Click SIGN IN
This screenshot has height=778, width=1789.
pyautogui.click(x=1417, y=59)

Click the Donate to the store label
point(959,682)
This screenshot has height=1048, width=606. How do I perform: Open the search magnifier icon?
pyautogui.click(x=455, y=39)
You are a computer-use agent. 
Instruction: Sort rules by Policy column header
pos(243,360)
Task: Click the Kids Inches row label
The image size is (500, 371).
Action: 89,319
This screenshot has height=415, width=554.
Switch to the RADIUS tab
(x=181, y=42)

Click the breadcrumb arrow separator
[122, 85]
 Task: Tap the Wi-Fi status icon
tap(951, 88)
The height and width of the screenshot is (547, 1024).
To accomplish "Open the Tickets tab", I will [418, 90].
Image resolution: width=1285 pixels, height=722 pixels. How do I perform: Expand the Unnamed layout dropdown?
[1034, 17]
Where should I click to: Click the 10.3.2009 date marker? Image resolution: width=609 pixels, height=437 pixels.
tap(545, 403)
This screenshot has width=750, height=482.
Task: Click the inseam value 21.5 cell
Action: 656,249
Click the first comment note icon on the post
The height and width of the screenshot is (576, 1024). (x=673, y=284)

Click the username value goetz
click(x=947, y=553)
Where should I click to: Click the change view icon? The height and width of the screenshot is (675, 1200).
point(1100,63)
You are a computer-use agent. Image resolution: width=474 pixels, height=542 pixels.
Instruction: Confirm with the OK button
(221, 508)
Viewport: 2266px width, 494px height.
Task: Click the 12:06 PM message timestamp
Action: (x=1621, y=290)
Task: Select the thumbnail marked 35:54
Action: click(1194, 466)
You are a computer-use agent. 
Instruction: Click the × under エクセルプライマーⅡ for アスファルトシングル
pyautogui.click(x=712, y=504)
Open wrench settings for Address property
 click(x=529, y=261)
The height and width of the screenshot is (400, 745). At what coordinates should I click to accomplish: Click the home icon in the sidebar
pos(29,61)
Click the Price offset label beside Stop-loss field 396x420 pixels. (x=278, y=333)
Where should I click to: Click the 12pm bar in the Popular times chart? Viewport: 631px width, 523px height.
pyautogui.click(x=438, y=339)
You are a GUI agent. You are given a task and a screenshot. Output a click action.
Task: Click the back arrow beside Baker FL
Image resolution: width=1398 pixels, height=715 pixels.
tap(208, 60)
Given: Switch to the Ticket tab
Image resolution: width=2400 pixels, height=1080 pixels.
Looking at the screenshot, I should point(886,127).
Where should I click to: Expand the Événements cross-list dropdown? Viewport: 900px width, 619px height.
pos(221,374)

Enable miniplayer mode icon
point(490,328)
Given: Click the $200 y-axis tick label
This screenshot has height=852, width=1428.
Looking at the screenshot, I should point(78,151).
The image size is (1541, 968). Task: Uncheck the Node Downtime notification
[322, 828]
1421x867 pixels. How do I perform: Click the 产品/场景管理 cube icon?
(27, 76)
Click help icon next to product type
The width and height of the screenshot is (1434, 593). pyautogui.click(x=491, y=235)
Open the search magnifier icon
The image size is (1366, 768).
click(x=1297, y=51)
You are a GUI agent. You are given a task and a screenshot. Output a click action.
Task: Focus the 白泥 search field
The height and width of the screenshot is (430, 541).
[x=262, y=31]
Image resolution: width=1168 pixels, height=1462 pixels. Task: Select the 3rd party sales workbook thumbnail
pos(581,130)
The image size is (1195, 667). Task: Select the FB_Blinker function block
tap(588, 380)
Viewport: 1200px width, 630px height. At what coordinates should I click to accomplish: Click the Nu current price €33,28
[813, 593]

========================================

### [PROBLEM STATEMENT]
Every record above is to be restated exactly as it reads.

### [TASK ANSWER]
Click SIGN IN
This screenshot has height=778, width=1789.
pyautogui.click(x=1417, y=59)

Click the Donate to the store label
point(959,682)
This screenshot has height=1048, width=606. How do I perform: Open the search magnifier icon?
pyautogui.click(x=455, y=39)
You are a computer-use agent. 
Instruction: Sort rules by Policy column header
pos(243,360)
Task: Click the Kids Inches row label
The image size is (500, 371).
Action: 89,319
This screenshot has height=415, width=554.
Switch to the RADIUS tab
(x=181, y=42)

Click the breadcrumb arrow separator
[122, 85]
 Task: Tap the Wi-Fi status icon
tap(951, 88)
The height and width of the screenshot is (547, 1024).
To accomplish "Open the Tickets tab", I will [418, 90].
Image resolution: width=1285 pixels, height=722 pixels. How do I perform: Expand the Unnamed layout dropdown?
[1034, 17]
Where should I click to: Click the 10.3.2009 date marker? Image resolution: width=609 pixels, height=437 pixels.
tap(545, 403)
This screenshot has width=750, height=482.
Task: Click the inseam value 21.5 cell
Action: 656,249
Click the first comment note icon on the post
The height and width of the screenshot is (576, 1024). (x=673, y=284)

Click the username value goetz
click(x=947, y=553)
Where should I click to: Click the change view icon? The height and width of the screenshot is (675, 1200).
point(1100,63)
You are a computer-use agent. Image resolution: width=474 pixels, height=542 pixels.
Instruction: Confirm with the OK button
(221, 508)
Viewport: 2266px width, 494px height.
Task: Click the 12:06 PM message timestamp
Action: (x=1621, y=290)
Task: Select the thumbnail marked 35:54
Action: click(1194, 466)
You are a computer-use agent. 
Instruction: Click the × under エクセルプライマーⅡ for アスファルトシングル
pyautogui.click(x=712, y=504)
Open wrench settings for Address property
 click(x=529, y=261)
The height and width of the screenshot is (400, 745). At what coordinates should I click to accomplish: Click the home icon in the sidebar
pos(29,61)
Click the Price offset label beside Stop-loss field 396x420 pixels. (x=278, y=333)
Where should I click to: Click the 12pm bar in the Popular times chart? Viewport: 631px width, 523px height.
pyautogui.click(x=438, y=339)
You are a GUI agent. You are given a task and a screenshot. Output a click action.
Task: Click the back arrow beside Baker FL
Image resolution: width=1398 pixels, height=715 pixels.
tap(208, 60)
Given: Switch to the Ticket tab
Image resolution: width=2400 pixels, height=1080 pixels.
Looking at the screenshot, I should point(886,127).
Where should I click to: Expand the Événements cross-list dropdown? Viewport: 900px width, 619px height.
pos(221,374)

Enable miniplayer mode icon
point(490,328)
Given: Click the $200 y-axis tick label
This screenshot has height=852, width=1428.
Looking at the screenshot, I should point(78,151).
The image size is (1541, 968). Task: Uncheck the Node Downtime notification
[322, 828]
1421x867 pixels. How do I perform: Click the 产品/场景管理 cube icon?
(27, 76)
Click help icon next to product type
The width and height of the screenshot is (1434, 593). pyautogui.click(x=491, y=235)
Open the search magnifier icon
The image size is (1366, 768).
click(x=1297, y=51)
You are a GUI agent. You are given a task and a screenshot. Output a click action.
Task: Focus the 白泥 search field
The height and width of the screenshot is (430, 541).
[x=262, y=31]
Image resolution: width=1168 pixels, height=1462 pixels. Task: Select the 3rd party sales workbook thumbnail
pos(581,130)
The image size is (1195, 667). Task: Select the FB_Blinker function block
tap(588, 380)
Viewport: 1200px width, 630px height. At what coordinates should I click to accomplish: Click the Nu current price €33,28
[813, 593]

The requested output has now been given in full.